Once a mammalian egg has been fertilised by a sperm, it divides multiple times to generate a small, free-floating ball comprising three types of stem cells. At the stage of development known as the ‘blastocyst’ stage, the particular stem cells that will eventually make the future body – the embryonic stem cells (ESCs) – cluster together inside the embryo towards one end. The other two types of stem cell in the blastocyst are the extra-embryonic trophoblast stem cells (TSCs), which will form the placenta, and primitive endoderm stem cells (PESCs) that will form the yolk sac, ensuring that the foetus’s organs develop properly and providing essential nutrients.

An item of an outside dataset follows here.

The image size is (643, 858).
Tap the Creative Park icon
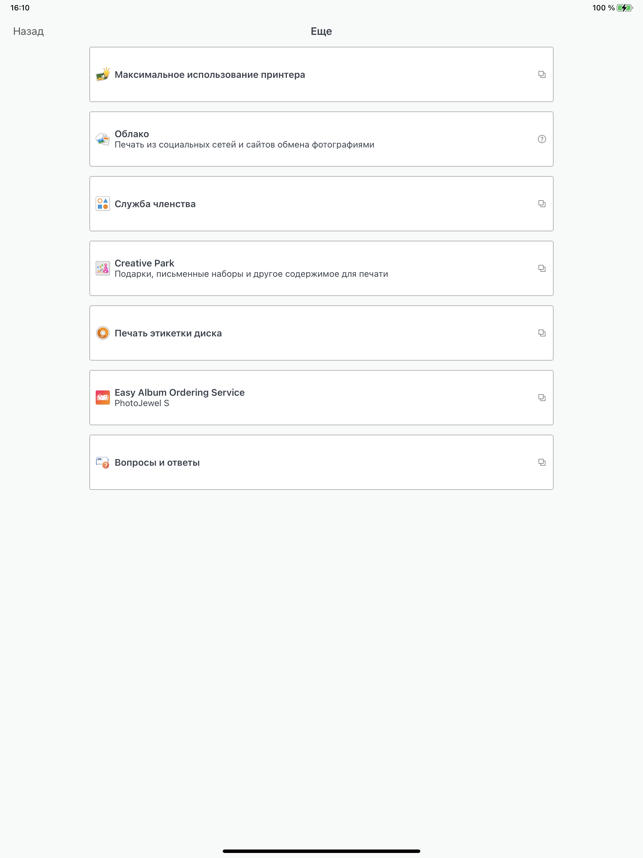pos(103,268)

In March 2017, Professor Zernicka-Goetz and colleagues published a study that described how, using a combination of genetically-modified mouse ESCs and TSCs, together with a 3D ‘jelly’ scaffold known as an extracellular matrix, they were able to grow a structure capable of assembling itself and whose development and architecture very closely resembled the natural embryo. There was a remarkable degree of communication between the two types of stem cell: in a sense, the cells were telling each other where in the embryo to place themselves.

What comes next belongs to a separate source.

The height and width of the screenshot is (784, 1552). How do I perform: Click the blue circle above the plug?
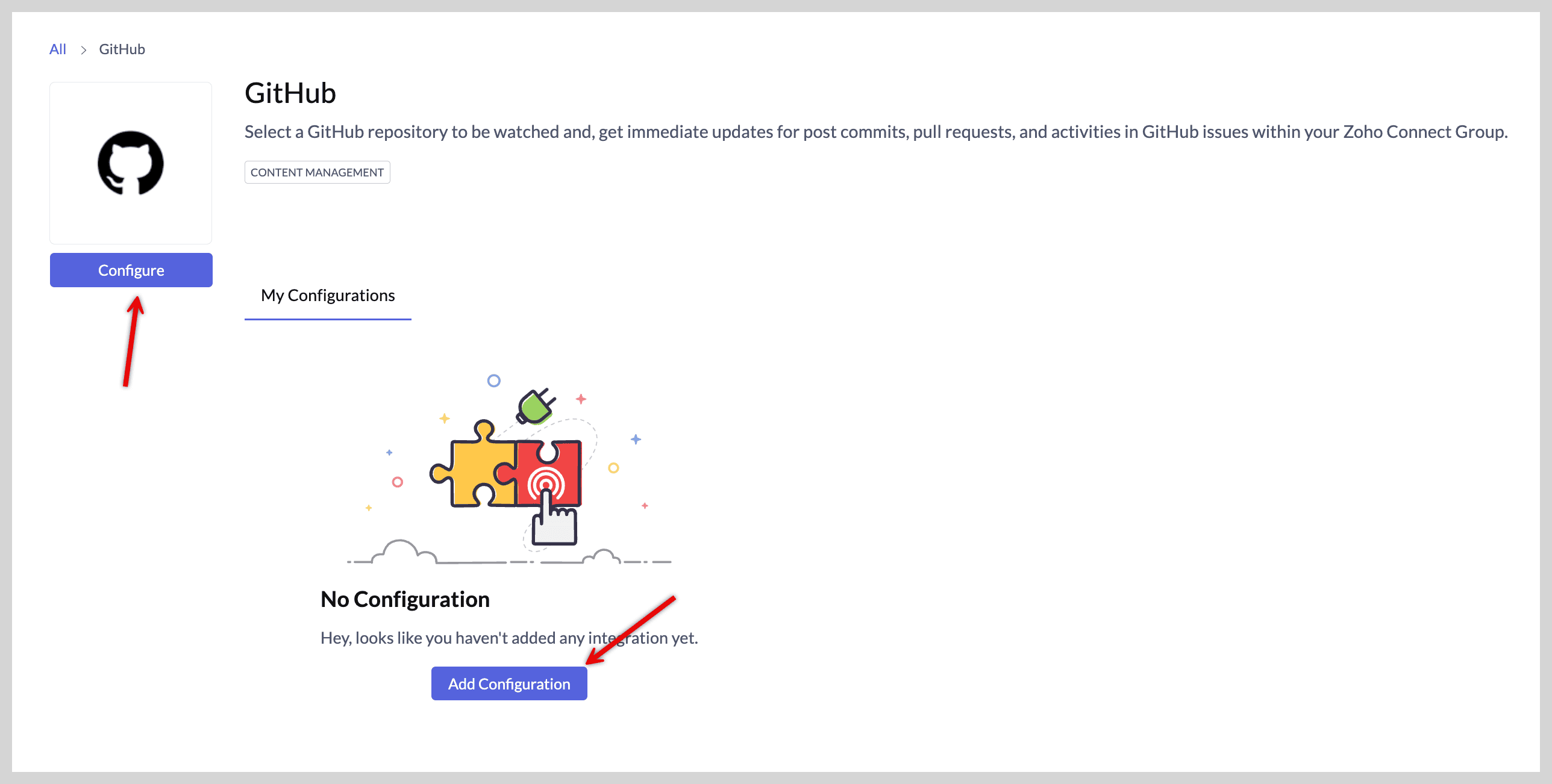tap(493, 381)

However, a key step in the life of the embryo – gastrulation, described by the eminent biologist Lewis Wolpert as “truly the most important time in your life” – was missing. Gastrulation is the point at which the embryo transforms from being a single layer to three layers: an inner layer (endoderm), middle layer (mesoderm) and outer layer (endoderm), determining which tissues or organs the cells will then develop into.
“Proper gastrulation in normal development is only possible if you have all three types of stem cell. In order to reconstruct this complex dance, we had to add the missing third stem cell,” says Professor Zernicka-Goetz. “By replacing the jelly that we used in earlier experiments with this third type of stem cell, we were able to generate structures whose development was astonishingly successful.”
By adding the PESCs, the team was able to see their ‘embryo’ undergo gastrulation, organising itself into the three body layers that all animals have. The timing, architecture and patterns of gene activity reflected that of natural embryo development.